Grant Partners
Massachusetts Immigrant and Refugee Advocacy Coalition
MIRA Coalition is the only statewide advocacy organization exclusively devoted to the well-being of immigrants and refugees. MIRA partners with other health care advocates to ensure that the needs of immigrants and refugees are supported and appropriately communicated through various channels. MIRA plays a critical education, outreach, and advocacy role at a time when access to health care for immigrants continues to be challenging.
Massachusetts PPD Fund
Massachusetts PPD Fund will be able to expand its perinatal mental health training series and raise awareness about perinatal mood and anxiety disorders, a pregnancy complication affecting 1 in 5 new mothers.
Massachusetts Organization for Addiction Recovery - Fiscal Sponsor - Bay State Community Services, Inc.
The Massachusetts Organization for Addiction Recovery (MOAR) educates the public about the value of addiction recovery. The organization's central concerns are to reduce: the social stigma of addiction; the shortage of timely treatment to promote recovery and reduce overdose risk; the lack of long-term treatment; and the disproportionate effects of addiction on populations such as veterans, pregnant women, non-English speakers, communities of color, and recently incarcerated people. MOAR is led by people in recovery and engages people with lived experience to identify recovery barriers and solutions through individual peer work, group work, and coalition-building efforts. Bay State Community Services, Inc. serves as MOAR’s fiscal sponsor for this grant.
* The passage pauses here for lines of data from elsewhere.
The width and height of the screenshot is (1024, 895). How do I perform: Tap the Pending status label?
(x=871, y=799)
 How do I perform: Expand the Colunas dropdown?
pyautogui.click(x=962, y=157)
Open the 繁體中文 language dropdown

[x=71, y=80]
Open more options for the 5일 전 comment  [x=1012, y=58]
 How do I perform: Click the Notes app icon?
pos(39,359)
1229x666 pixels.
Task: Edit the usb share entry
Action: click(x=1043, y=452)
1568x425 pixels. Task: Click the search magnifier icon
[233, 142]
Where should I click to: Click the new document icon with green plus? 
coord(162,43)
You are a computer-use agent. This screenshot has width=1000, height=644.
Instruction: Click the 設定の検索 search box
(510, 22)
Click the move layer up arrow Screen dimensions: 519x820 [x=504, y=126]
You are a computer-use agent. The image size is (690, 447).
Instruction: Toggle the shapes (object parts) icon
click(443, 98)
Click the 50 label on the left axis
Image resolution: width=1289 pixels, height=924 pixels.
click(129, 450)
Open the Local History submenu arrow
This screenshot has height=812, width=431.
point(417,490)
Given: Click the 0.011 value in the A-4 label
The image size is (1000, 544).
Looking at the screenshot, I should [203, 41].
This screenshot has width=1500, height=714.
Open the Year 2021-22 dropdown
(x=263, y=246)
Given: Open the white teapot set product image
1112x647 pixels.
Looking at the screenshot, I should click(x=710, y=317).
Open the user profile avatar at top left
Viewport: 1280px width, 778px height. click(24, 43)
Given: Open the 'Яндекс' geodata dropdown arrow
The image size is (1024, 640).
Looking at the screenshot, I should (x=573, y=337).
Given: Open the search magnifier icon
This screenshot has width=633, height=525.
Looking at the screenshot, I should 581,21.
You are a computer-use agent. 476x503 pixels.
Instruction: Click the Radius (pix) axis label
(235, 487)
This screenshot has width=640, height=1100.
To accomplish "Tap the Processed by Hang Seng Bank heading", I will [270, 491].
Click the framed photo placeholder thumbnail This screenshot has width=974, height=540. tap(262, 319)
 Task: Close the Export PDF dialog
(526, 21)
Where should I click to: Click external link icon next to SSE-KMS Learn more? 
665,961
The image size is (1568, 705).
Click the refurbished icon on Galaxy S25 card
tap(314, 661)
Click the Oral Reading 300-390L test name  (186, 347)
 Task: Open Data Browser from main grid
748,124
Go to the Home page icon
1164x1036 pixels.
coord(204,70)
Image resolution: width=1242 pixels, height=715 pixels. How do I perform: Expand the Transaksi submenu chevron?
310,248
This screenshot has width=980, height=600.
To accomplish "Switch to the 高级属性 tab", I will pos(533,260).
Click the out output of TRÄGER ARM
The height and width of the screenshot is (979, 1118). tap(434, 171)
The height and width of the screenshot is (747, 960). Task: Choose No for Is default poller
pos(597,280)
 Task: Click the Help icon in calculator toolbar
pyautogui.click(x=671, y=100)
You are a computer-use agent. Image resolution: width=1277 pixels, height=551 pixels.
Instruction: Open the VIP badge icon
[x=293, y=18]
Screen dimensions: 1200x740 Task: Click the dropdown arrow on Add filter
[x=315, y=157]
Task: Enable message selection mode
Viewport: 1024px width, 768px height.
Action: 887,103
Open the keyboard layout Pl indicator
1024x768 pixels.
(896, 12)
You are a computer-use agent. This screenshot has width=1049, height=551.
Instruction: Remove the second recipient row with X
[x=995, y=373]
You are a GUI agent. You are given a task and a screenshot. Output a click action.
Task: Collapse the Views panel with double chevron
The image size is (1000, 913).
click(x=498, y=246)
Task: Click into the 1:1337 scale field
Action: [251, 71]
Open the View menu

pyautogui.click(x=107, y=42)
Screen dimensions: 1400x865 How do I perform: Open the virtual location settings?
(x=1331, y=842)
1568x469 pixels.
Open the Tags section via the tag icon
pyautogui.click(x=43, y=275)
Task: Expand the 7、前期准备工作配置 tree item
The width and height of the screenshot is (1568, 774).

Luminosity Behavioral Health Services
Luminosity Behavioral Health Services will develop an improved responsive behavioral health model in communities of color throughout southeastern Massachusetts. As the co-convenor and fiscal agent for the South East Multicultural Providers Association (SEMPA), Luminosity and its collaborative partners are aiming to end the “scavenger hunt” for supportive, culturally sensitive therapeutic interventions that exist in the region. SEMPA members will implement cross-agency agreements to address the availability of services, youth advocacy and referrals. The goal is to train and certify 60 staff members in applying trauma-specific interventions, create a standardized referral process and policies to reduce long waitlists across the participating organizations, and increase the pool of multicultural health professionals and youth mentors serving the needs of Brockton families.
First Teacher Boston
First Teacher Boston will provide perinatal health education to Black and brown families in Dorchester and Roxbury with a series of small-group workshops and a prenatal/postpartum resource toolkit.